Chance of building practical quantum computers

[mok-kong shen]

Wiki on quantum tomography says: "The number of experimental configurations (state preparations and measurements) required for quantum process tomography grows exponentially with the number of constituent particles of a system. Consequently, in general, QPT is an impossible task for large-scale systems." Doesn't this fairly clearly indicate that the chance of building a moderately sized quantum computer is extremely low from the very beginning, since verification of computer hardware is necessary in it's design, manufacture and maintenance?

 

[BvU]

Check http://www.tnw.tudelft.nl/nl/over-faculteit/afdelingen/quantum-nanoscience/medewerkers/onderzoeksgroepen/quantum-transport/research/background-information/quantum-computation/[/URL] or [PLAIN]http://www.tudelft.nl/en/current/latest-news/article/detail/einsteins-ongelijk-delfts-experiment-beeindigt-80-jaar-oude-discussie/[/URL]

These guys show some nice results [URL]http://www.nature.com/nature/journal/vaop/ncurrent/full/nature15759.html[/URL] and even in the times [URL='http://www.nytimes.com/2015/10/22/science/quantum-theory-experiment-said-to-prove-spooky-interactions.html']here[/URL]

 

[Strilanc]

My computer has 8 GiB of memory. The number of states it can be in is so large that it takes a billion digits to describe it. No one will ever ever have the time to validate that each of those states works. And yet it does work, mostly.

The trick is to not attack the state space as a black box. The state is made up of repeated pieces interacting in common ways. Failures tend to break huge swaths of the space, instead of just a single state. And even if a single state was failing somehow, it's probably hard for the user to hit that state.

The same thing applies to quantum computers. Validate the pieces. Do statistical tests on the whole. Rely on truly subtle problems being hard to hit in practice. Understand your error model and use it to guide testing. If users do find that an algorithm consistently triggers a problem, include that algorithm in your test suite. Be good enough instead of perfect.

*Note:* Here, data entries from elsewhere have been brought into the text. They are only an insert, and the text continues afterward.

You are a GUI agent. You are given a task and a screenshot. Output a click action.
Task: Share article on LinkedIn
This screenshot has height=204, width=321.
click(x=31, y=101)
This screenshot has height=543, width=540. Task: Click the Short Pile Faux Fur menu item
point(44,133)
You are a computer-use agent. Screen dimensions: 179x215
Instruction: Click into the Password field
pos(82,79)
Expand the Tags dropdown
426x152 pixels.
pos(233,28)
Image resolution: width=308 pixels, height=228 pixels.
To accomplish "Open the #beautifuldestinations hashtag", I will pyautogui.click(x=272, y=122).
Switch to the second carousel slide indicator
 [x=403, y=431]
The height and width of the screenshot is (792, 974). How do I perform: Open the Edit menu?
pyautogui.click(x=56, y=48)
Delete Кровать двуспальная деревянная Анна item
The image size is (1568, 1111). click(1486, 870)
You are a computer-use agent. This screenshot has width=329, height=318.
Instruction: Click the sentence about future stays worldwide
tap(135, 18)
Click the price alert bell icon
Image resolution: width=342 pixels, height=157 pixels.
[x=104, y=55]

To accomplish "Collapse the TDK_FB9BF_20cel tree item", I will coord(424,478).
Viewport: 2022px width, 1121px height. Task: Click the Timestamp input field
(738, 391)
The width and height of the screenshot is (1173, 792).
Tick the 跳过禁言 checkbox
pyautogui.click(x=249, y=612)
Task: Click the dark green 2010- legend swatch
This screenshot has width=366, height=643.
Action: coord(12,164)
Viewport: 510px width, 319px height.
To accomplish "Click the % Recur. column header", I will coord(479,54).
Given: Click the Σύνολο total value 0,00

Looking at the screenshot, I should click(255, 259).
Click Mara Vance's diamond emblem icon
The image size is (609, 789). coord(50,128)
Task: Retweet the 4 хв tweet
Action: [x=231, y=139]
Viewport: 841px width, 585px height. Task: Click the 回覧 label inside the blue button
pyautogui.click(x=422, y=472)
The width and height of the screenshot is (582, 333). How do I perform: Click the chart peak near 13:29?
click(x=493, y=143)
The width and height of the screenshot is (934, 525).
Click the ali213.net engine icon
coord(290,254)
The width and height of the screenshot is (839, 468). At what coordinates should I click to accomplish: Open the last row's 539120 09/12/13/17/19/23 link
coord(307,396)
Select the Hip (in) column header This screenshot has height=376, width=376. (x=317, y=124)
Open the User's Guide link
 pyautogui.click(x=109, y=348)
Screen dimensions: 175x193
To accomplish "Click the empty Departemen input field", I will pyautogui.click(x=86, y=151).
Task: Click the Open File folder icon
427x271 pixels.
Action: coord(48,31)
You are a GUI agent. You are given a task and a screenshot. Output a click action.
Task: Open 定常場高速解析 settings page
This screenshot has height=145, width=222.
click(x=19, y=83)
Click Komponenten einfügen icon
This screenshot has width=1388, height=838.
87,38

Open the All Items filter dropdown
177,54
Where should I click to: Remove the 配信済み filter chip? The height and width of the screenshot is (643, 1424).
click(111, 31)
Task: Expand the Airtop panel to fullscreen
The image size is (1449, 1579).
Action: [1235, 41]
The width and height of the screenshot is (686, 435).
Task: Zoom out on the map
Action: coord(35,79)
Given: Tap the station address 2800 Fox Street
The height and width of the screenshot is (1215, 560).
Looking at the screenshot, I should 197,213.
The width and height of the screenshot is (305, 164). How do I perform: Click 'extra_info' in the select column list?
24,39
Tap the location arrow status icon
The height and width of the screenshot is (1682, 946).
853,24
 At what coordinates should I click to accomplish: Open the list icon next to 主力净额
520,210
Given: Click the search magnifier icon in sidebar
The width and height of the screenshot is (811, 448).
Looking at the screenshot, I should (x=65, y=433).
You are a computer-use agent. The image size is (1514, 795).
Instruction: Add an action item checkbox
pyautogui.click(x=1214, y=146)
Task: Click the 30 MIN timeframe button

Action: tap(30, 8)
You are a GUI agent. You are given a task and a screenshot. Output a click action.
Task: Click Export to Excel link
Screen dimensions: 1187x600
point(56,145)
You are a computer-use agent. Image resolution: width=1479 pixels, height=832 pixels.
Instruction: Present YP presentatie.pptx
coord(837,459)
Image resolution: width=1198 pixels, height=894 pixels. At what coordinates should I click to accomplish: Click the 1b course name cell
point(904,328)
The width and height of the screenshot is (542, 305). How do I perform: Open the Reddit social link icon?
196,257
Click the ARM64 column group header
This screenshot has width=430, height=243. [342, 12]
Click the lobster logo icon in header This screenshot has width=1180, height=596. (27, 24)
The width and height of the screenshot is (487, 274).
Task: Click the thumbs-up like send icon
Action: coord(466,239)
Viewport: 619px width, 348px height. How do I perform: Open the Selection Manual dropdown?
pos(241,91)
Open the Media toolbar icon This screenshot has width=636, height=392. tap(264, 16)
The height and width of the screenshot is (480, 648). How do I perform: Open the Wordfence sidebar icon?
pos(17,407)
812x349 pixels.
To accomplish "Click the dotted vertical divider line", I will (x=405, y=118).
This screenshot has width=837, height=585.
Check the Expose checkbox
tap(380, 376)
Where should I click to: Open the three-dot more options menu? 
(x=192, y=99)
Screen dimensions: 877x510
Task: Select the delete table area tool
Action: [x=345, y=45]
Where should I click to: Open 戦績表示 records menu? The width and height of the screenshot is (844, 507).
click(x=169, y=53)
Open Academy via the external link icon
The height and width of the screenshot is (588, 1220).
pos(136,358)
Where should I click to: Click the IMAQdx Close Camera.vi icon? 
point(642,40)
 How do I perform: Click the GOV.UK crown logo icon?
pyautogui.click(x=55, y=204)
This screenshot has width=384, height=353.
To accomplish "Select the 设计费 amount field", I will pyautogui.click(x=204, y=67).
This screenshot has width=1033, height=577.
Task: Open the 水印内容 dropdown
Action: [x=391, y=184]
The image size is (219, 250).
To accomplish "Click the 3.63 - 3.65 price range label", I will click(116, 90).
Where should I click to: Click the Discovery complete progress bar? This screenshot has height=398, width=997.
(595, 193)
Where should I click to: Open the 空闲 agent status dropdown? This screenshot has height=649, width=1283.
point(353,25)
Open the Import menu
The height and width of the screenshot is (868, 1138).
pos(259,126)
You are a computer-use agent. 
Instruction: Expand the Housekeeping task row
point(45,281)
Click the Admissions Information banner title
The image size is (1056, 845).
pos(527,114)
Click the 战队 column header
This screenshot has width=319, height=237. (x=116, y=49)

John Martinis recently wrote a paper on basically this subject, though at a smaller scale: Qubit metrology for building a fault-tolerant quantum computer.

 

[mok-kong shen]

If I don'r err, Martinis' paper doesn't mention quantum tomography. Hence my layman's questions: (1) Could quantum tomography play at least some role (i.e. even if it plays a comparatively smaller one than quantum error correction) in affecting the issue of the possibility of practical realization of quantum computing in the future (since the hardware needs diverse sorts of verifications)? (2) What is the relationship between quantum error correction and quantum tomography?